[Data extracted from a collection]
>>>>>
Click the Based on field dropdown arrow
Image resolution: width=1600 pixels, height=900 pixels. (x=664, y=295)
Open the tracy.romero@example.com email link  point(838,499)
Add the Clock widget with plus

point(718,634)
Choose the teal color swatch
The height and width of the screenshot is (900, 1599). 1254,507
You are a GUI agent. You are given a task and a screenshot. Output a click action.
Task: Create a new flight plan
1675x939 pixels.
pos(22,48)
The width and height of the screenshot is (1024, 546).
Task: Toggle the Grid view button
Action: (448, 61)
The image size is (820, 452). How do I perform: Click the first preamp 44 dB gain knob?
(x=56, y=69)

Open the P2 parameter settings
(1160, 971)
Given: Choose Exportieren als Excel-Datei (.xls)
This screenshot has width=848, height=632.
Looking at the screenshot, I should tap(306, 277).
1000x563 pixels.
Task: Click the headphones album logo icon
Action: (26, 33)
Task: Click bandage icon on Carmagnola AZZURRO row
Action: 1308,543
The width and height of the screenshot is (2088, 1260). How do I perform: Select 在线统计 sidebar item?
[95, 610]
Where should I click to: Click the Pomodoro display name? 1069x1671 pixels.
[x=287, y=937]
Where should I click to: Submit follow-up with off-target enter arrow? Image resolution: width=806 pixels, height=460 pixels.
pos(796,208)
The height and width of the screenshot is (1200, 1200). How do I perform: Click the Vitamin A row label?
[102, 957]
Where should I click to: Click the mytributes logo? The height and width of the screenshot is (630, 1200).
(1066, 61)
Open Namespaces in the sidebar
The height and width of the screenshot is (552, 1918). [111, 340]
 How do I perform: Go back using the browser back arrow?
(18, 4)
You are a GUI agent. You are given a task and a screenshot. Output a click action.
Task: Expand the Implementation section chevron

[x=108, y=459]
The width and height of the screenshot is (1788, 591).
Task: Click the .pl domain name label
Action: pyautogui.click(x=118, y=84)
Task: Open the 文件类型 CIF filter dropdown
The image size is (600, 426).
<<<<<
* [REQUIREMENT]: Please reproduce the listing above, switching every "dropdown" to "drop-down" and leaving everything else unchanged.

* [FULL SOLUTION]:
Click the Based on field drop-down arrow
Image resolution: width=1600 pixels, height=900 pixels. (x=664, y=295)
Open the tracy.romero@example.com email link  point(838,499)
Add the Clock widget with plus

point(718,634)
Choose the teal color swatch
The height and width of the screenshot is (900, 1599). 1254,507
You are a GUI agent. You are given a task and a screenshot. Output a click action.
Task: Create a new flight plan
1675x939 pixels.
pos(22,48)
The width and height of the screenshot is (1024, 546).
Task: Toggle the Grid view button
Action: (448, 61)
The image size is (820, 452). How do I perform: Click the first preamp 44 dB gain knob?
(x=56, y=69)

Open the P2 parameter settings
(1160, 971)
Given: Choose Exportieren als Excel-Datei (.xls)
This screenshot has width=848, height=632.
Looking at the screenshot, I should tap(306, 277).
1000x563 pixels.
Task: Click the headphones album logo icon
Action: (26, 33)
Task: Click bandage icon on Carmagnola AZZURRO row
Action: 1308,543
The width and height of the screenshot is (2088, 1260). How do I perform: Select 在线统计 sidebar item?
[95, 610]
Where should I click to: Click the Pomodoro display name? 1069x1671 pixels.
[x=287, y=937]
Where should I click to: Submit follow-up with off-target enter arrow? Image resolution: width=806 pixels, height=460 pixels.
pos(796,208)
The height and width of the screenshot is (1200, 1200). How do I perform: Click the Vitamin A row label?
[102, 957]
Where should I click to: Click the mytributes logo? The height and width of the screenshot is (630, 1200).
(1066, 61)
Open Namespaces in the sidebar
The height and width of the screenshot is (552, 1918). [111, 340]
 How do I perform: Go back using the browser back arrow?
(18, 4)
You are a GUI agent. You are given a task and a screenshot. Output a click action.
Task: Expand the Implementation section chevron

[x=108, y=459]
The width and height of the screenshot is (1788, 591).
Task: Click the .pl domain name label
Action: pyautogui.click(x=118, y=84)
Task: Open the 文件类型 CIF filter drop-down
The image size is (600, 426).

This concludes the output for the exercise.